_DIRECTIONS FOR THIS TASK_:
Where does the string "will" appear in the records? Copy each line that holds it.

Collected data
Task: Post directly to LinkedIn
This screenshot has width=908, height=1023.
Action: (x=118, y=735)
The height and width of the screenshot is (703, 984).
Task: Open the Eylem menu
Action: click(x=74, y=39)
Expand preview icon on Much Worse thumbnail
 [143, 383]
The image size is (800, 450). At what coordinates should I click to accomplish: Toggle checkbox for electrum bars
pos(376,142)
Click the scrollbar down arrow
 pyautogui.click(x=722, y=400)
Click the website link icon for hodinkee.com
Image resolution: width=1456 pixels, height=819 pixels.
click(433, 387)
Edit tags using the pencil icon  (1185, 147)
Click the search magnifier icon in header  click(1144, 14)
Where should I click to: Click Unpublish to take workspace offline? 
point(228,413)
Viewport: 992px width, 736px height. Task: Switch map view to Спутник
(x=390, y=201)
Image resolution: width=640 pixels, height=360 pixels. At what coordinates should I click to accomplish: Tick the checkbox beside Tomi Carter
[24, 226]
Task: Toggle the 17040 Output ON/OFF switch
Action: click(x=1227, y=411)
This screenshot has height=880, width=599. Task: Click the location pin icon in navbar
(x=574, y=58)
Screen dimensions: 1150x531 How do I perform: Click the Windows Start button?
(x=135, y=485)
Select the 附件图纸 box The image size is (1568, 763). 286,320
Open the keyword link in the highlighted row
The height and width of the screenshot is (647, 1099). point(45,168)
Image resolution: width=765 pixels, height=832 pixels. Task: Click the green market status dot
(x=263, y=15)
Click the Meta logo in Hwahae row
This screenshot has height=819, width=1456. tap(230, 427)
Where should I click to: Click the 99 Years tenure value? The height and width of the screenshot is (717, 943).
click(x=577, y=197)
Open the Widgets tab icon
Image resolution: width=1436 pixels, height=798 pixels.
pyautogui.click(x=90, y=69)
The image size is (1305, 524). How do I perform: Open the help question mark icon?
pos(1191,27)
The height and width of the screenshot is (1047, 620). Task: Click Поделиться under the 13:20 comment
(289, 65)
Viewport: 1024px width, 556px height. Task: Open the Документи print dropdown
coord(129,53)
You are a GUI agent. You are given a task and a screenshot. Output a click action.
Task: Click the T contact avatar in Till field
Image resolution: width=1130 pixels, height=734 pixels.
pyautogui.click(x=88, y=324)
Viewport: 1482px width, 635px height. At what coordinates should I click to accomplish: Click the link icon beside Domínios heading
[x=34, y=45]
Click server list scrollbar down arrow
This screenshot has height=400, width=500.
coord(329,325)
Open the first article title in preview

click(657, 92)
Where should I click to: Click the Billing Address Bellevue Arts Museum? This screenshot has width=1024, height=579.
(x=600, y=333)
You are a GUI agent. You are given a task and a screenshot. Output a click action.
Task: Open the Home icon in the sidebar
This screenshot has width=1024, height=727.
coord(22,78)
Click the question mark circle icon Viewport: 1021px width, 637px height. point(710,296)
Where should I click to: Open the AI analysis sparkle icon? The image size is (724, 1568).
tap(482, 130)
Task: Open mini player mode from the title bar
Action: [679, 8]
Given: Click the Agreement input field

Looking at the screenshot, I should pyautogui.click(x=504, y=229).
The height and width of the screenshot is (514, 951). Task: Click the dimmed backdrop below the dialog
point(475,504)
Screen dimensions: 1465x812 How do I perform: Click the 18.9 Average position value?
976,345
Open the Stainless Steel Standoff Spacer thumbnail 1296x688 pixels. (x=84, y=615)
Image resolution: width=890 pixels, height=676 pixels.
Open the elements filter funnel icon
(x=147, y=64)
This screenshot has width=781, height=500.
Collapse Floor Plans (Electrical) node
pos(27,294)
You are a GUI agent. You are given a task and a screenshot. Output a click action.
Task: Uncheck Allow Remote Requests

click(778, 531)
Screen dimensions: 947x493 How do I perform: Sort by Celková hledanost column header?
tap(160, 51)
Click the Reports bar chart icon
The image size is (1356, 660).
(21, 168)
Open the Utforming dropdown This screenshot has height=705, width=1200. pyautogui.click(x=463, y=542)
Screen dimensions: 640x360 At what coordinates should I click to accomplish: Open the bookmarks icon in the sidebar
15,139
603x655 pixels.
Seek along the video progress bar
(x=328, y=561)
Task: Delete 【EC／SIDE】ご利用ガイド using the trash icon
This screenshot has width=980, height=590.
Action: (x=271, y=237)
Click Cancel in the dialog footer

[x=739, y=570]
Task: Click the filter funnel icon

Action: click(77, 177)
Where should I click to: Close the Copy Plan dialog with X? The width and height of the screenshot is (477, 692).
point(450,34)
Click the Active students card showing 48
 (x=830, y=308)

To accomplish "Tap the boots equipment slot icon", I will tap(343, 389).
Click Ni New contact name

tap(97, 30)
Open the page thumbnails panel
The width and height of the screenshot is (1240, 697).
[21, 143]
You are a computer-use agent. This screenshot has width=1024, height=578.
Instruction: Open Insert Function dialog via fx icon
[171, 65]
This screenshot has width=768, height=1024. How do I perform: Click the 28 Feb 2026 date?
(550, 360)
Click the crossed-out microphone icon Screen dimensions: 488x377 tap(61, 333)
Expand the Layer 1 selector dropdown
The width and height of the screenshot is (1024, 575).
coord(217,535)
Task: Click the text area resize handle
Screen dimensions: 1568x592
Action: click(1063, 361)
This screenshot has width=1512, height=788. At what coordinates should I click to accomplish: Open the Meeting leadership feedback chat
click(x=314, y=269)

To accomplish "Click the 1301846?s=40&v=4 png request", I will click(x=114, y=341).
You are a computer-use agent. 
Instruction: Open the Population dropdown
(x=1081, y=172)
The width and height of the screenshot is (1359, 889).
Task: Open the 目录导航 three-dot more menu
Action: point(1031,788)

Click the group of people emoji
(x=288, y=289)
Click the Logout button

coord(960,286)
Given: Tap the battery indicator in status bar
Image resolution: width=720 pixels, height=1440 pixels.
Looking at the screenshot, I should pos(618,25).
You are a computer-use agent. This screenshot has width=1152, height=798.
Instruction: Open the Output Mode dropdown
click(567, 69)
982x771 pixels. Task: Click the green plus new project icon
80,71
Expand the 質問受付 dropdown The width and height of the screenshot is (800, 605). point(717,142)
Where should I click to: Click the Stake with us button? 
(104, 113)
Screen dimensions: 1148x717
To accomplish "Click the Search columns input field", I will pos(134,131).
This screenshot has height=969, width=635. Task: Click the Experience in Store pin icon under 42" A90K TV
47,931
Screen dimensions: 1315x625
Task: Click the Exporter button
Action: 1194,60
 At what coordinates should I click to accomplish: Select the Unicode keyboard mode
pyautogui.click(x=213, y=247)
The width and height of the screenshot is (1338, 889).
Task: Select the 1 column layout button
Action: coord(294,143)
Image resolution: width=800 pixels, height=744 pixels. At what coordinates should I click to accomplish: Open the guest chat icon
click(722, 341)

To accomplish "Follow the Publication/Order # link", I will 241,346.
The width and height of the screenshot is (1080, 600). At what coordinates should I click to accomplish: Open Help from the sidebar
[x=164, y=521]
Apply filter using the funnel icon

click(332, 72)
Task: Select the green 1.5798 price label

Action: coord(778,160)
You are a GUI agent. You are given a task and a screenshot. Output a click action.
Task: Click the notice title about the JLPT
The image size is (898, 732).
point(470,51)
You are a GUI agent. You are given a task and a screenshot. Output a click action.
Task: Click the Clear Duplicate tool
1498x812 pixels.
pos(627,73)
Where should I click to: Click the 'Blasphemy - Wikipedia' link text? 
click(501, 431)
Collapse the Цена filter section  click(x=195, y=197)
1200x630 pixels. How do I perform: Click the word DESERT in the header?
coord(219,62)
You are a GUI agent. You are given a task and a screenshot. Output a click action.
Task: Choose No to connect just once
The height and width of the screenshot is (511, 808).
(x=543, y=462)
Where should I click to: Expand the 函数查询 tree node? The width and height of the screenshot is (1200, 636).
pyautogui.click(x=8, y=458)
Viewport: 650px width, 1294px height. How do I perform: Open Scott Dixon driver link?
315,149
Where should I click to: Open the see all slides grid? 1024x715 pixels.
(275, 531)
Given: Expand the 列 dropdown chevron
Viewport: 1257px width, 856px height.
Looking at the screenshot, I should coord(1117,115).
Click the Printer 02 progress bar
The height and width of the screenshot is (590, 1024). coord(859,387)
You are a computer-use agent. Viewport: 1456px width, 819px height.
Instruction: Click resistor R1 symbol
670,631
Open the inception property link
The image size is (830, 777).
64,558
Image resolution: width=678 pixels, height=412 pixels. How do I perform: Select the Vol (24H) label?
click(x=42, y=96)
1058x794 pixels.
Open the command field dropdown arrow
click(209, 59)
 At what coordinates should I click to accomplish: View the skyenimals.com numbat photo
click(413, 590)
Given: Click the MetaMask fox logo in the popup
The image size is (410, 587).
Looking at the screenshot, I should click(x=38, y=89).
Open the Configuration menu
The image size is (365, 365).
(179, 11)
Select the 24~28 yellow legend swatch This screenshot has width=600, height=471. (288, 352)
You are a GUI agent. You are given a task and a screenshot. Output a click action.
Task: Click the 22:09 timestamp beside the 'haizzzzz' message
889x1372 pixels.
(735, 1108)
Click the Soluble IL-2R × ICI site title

_RESPONSE AREA_:
To accomplish "Tap the boots equipment slot icon", I will tap(343, 389).
To accomplish "Click the 1301846?s=40&v=4 png request", I will click(x=114, y=341).
To accomplish "Click the Search columns input field", I will pos(134,131).
To accomplish "Follow the Publication/Order # link", I will 241,346.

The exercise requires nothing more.